+++ Ausgangstext
In einigen Branchen gab es schlicht kein Angebot mehr für Geflüchtete. Vor allem das Gastgewerbe ist nach Auskunft der befragten Wirtschaftsorganisationen relevant für die Ausbildung von Geflüchteten, aber auch der Einzelhandel stelle eine wichtige Säule dar. Beide Branchen sind von der Corona-Krise massiv betroffen, mussten monatelang ihre Geschäfte schließen, bilden bisweilen nicht mehr aus.

Andere Branchen, etwa das Handwerk, buhlen dagegen um Auszubildende, finden aber oftmals keinen Nachwuchs.

Bund will Unternehmen unter die Arme greifen

Der Bund greift den Unternehmen mit einer Ausbildungsprämie unter die Arme. 410 Millionen Euro stehen für 2021 bereit, pro angebotene Lehrstelle werden Unternehmen mit 4000 Euro bezuschusst, bei neu geschaffenen Lehrstellen sogar mit 6000 Euro.

Die Nachfrage aber hält sich bisher in Grenzen. Gerade einmal 88 Millionen Euro wurden bis Mitte Juni ausgezahlt. Und das neue Ausbildungsjahr mit Beginn im September steht schon vor der Tür.
++++++
+++ Rohdaten
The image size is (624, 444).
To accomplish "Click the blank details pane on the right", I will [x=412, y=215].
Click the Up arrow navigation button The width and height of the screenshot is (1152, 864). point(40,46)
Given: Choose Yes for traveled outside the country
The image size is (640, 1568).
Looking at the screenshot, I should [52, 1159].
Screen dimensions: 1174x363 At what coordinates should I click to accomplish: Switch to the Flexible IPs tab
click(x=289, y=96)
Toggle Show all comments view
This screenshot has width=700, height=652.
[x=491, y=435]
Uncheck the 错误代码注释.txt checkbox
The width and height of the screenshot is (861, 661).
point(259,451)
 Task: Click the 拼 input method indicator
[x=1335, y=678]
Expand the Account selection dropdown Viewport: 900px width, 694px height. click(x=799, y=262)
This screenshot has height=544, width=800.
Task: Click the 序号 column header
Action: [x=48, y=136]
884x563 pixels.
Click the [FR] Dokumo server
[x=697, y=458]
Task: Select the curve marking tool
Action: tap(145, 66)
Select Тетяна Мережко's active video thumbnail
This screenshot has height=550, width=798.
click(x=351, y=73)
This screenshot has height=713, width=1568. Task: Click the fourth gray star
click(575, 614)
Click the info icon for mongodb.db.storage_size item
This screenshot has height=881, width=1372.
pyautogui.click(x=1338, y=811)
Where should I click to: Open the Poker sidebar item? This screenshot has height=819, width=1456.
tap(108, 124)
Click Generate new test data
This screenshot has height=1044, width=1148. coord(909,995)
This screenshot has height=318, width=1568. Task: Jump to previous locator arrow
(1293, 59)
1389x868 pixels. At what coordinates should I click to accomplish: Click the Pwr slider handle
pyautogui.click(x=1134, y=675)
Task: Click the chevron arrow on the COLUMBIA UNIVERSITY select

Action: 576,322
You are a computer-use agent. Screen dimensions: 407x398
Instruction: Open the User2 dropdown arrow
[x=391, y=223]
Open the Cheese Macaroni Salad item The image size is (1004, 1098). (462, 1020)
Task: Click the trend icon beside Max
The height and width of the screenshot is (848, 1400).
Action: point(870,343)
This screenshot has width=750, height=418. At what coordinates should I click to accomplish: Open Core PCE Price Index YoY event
++++++
**Aufgabe**
Schreiben Sie aus dem Ausgangstext die Passage von „Andere Branchen, etwa“ bis einschließlich „mit 6000 Euro.“ wörtlich ab.

**Antwortbereich**
Andere Branchen, etwa das Handwerk, buhlen dagegen um Auszubildende, finden aber oftmals keinen Nachwuchs.

Bund will Unternehmen unter die Arme greifen

Der Bund greift den Unternehmen mit einer Ausbildungsprämie unter die Arme. 410 Millionen Euro stehen für 2021 bereit, pro angebotene Lehrstelle werden Unternehmen mit 4000 Euro bezuschusst, bei neu geschaffenen Lehrstellen sogar mit 6000 Euro.